# What the task requires
Among the lines below, a stretch begins at the one with "Close the 征兵登记 tab" and ends at the one with "Given: Click 'Επιστροφή". Repeat that stretch exactly, ends included.

# Data provided

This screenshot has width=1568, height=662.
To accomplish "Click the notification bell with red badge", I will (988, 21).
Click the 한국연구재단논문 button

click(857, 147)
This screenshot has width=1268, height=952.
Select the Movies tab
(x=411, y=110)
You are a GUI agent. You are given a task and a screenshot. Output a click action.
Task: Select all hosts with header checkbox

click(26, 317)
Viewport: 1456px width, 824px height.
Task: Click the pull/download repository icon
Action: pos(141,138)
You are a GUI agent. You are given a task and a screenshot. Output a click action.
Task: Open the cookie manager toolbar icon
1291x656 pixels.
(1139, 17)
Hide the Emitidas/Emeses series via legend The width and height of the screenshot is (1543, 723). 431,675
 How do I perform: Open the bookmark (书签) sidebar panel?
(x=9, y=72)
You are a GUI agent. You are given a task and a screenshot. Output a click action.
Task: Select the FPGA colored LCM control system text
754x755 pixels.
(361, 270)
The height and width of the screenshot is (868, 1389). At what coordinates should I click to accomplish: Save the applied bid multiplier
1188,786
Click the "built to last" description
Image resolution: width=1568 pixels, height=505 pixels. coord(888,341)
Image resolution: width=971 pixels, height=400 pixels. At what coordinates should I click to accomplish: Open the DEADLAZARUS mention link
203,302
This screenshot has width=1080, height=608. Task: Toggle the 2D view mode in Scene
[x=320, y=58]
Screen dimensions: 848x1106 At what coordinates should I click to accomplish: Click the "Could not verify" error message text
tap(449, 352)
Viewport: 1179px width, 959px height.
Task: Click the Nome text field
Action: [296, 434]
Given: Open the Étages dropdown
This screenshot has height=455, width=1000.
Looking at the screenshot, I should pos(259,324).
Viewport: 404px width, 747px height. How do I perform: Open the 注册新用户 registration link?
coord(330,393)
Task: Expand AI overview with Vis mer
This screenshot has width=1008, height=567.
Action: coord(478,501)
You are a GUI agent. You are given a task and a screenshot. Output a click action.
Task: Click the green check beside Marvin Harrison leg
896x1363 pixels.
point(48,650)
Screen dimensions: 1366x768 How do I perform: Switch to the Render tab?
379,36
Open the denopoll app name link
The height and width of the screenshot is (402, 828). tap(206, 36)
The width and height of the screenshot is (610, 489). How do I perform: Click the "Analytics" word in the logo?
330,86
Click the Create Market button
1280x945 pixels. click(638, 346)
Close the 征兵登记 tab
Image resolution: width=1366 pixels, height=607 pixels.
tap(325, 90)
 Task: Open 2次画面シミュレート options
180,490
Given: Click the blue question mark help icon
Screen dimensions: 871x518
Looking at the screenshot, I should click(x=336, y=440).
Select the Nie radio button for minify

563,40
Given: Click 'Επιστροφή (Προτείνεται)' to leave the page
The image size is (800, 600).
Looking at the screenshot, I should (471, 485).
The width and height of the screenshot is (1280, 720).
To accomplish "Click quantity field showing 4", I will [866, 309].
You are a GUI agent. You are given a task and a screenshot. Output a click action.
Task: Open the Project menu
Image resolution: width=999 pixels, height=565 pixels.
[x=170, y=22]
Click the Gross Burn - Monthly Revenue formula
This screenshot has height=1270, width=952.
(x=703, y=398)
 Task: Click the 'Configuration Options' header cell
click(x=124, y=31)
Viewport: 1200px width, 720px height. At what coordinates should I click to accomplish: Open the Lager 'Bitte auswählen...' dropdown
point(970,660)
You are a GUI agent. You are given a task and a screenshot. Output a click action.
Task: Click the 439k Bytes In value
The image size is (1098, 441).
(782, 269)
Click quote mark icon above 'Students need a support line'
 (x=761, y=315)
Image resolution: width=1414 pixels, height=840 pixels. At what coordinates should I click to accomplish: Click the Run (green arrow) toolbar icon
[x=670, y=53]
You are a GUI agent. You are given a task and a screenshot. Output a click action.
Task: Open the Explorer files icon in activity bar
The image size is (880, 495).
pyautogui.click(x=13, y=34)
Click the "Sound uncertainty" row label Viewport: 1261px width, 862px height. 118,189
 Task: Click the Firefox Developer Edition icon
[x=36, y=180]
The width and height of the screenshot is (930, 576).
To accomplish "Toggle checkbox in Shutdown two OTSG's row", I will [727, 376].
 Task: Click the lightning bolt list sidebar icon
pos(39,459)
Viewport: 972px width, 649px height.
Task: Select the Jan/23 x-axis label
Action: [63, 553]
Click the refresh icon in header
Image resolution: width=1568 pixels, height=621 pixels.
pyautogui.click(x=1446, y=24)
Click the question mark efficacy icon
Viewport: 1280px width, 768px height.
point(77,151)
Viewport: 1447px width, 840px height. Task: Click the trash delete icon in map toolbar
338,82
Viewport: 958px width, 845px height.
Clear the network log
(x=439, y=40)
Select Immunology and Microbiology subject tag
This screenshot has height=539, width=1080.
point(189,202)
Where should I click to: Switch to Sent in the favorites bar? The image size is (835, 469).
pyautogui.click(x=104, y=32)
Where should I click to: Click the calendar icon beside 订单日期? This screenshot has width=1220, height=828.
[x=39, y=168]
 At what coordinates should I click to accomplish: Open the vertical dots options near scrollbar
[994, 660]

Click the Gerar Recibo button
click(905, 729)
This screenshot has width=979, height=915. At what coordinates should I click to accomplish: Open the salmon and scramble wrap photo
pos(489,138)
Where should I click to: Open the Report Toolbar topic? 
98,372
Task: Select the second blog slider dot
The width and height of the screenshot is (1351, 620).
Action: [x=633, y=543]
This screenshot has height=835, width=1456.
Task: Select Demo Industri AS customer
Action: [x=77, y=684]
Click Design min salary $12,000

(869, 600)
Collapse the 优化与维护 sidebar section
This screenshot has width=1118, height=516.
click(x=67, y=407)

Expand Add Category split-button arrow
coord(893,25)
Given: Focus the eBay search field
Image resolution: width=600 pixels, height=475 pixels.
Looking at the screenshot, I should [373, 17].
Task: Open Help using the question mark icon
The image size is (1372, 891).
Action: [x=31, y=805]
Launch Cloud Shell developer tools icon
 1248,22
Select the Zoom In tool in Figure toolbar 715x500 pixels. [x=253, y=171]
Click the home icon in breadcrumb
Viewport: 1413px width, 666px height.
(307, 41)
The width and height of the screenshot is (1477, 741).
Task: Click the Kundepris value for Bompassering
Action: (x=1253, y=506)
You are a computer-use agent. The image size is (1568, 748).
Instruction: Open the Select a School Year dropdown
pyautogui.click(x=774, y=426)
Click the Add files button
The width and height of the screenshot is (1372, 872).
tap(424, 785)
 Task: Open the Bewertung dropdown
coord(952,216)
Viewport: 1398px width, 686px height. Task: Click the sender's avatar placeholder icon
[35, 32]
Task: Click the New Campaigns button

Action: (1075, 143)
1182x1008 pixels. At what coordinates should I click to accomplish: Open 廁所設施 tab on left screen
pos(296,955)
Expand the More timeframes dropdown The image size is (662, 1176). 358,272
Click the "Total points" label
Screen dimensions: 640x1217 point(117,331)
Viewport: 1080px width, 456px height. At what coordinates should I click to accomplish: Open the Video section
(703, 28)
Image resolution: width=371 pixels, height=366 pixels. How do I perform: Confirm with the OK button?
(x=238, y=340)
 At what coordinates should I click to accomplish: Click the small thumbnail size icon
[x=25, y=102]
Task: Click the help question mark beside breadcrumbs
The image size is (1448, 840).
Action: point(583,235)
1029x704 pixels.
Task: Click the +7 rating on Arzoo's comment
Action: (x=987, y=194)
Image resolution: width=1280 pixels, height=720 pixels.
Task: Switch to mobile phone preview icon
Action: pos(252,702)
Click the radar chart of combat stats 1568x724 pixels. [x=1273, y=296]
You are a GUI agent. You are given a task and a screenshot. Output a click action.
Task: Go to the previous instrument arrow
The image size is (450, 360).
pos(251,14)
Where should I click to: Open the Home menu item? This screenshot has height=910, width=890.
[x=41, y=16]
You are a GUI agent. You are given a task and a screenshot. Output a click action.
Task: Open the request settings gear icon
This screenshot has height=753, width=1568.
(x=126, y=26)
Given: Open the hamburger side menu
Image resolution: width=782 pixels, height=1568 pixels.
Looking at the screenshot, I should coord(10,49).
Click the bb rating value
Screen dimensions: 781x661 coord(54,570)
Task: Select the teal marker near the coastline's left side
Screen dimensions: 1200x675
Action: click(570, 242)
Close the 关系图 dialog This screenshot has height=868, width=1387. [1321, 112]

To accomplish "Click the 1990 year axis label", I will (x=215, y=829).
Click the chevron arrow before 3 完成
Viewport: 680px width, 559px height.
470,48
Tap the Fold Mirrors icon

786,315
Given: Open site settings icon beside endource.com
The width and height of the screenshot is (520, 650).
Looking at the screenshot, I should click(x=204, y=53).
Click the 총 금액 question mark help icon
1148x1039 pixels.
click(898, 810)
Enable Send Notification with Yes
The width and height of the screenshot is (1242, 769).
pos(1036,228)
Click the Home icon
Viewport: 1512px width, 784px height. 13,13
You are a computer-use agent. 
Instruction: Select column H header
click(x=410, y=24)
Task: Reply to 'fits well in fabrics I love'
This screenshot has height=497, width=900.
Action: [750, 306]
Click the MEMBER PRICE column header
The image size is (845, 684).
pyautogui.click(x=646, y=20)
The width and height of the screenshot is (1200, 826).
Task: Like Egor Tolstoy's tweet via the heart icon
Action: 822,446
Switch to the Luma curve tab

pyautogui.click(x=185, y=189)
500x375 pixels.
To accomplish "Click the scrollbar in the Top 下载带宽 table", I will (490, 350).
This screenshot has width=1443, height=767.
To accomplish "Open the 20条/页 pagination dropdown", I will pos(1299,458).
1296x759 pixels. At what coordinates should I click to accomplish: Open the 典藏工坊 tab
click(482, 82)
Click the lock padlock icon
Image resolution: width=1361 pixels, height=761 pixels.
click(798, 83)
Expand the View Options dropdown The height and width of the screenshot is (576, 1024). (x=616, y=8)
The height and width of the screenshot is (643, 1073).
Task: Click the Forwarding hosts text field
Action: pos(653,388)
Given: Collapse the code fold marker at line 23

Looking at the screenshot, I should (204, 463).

# The completed task
Close the 征兵登记 tab
Image resolution: width=1366 pixels, height=607 pixels.
tap(325, 90)
 Task: Open 2次画面シミュレート options
180,490
Given: Click the blue question mark help icon
Screen dimensions: 871x518
Looking at the screenshot, I should click(x=336, y=440).
Select the Nie radio button for minify

563,40
Given: Click 'Επιστροφή (Προτείνεται)' to leave the page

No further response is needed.